Zucker mag uns Energie liefern, doch elektrischen Strom leitet er nicht. Dieser scheinbare Widerspruch lässt sich chemisch erklären. Während unser Körper Zuckermoleküle aufspaltet und die darin gespeicherte Energie nutzt, bleibt die Struktur des Zuckers in einer wässrigen Lösung, wie beispielsweise Zuckerwasser, weitgehend erhalten. Im Gegensatz zu Salzen, die in Wasser in positiv und negativ geladene Ionen zerfallen, dissoziiert Haushaltszucker (Saccharose) nicht. Er löst sich zwar auf, behält aber seine molekulare Struktur bei.

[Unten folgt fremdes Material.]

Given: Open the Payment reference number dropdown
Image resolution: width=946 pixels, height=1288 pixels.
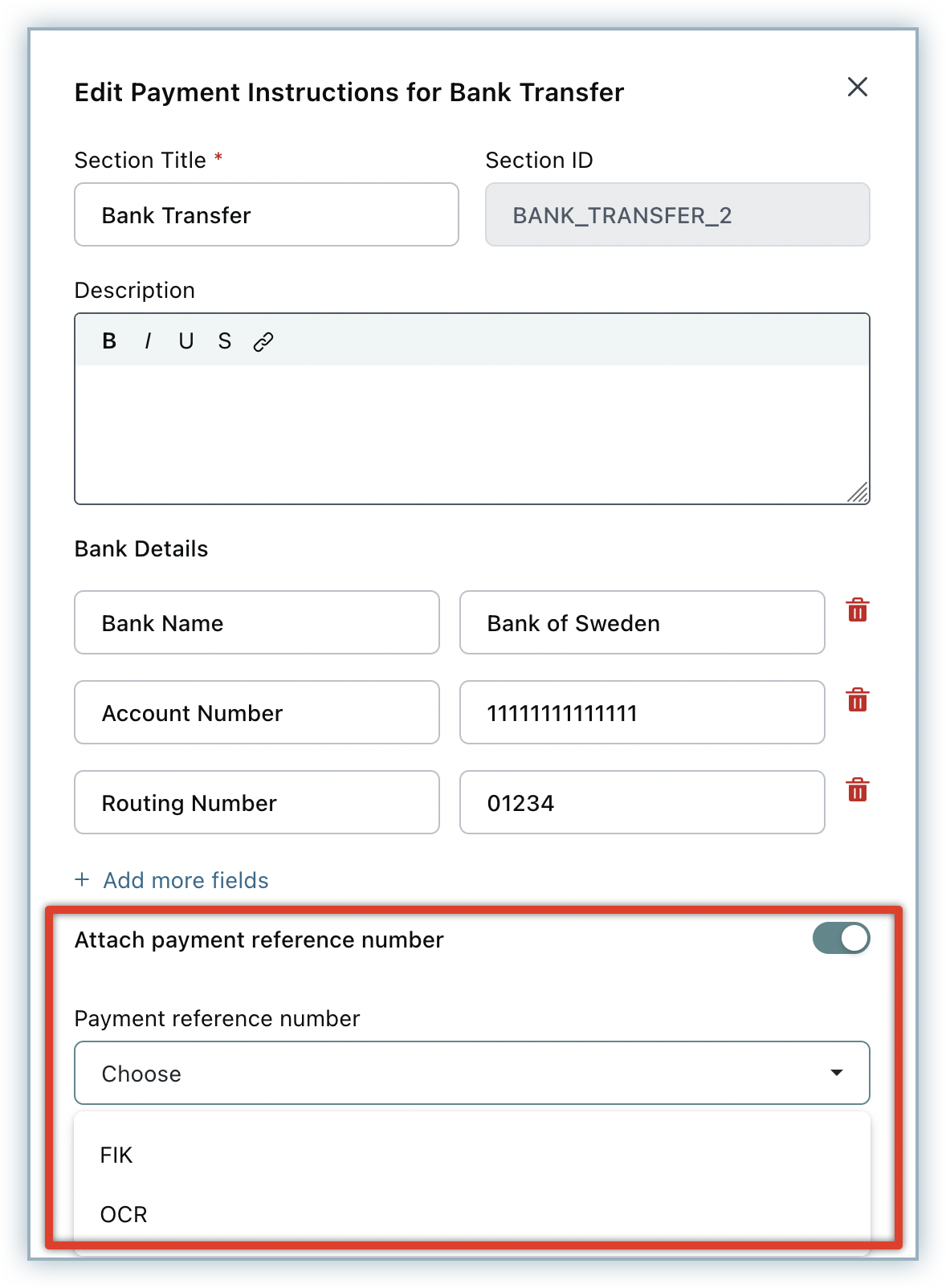Looking at the screenshot, I should click(x=471, y=1073).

Das bedeutet: Es entstehen keine frei beweglichen Ladungsträger. Elektrischer Strom benötigt aber genau diese geladenen Teilchen – Elektronen oder Ionen –, um fließen zu können. Sie fungieren als Transportmittel für die elektrische Ladung. Da Zuckerwasser keine solchen Ladungsträger zur Verfügung stellt, bleibt es ein Isolator. Ein einfacher Versuch mit einer Batterie, einem Motor und zwei Elektroden verdeutlicht dies: Taucht man die Elektroden in reines Wasser oder Zuckerwasser, bleibt der Motor stumm. Es fließt kein Strom.

Dieser Effekt ist unabhängig von der Zuckerkonzentration. Ob ein wenig Zucker oder eine gesättigte Lösung: Die elektrische Leitfähigkeit bleibt gleich null. Erst durch die Zugabe von Substanzen, die in Ionen dissoziieren, wie beispielsweise Salz, entsteht eine leitfähige Lösung. Dann springt der Motor an und beweist: Elektrischer Strom fließt. Zucker hingegen bleibt ein süßer, aber nicht leitender Stoff. Er liefert uns zwar Energie zum Leben, aber nicht für unsere Elektrogeräte.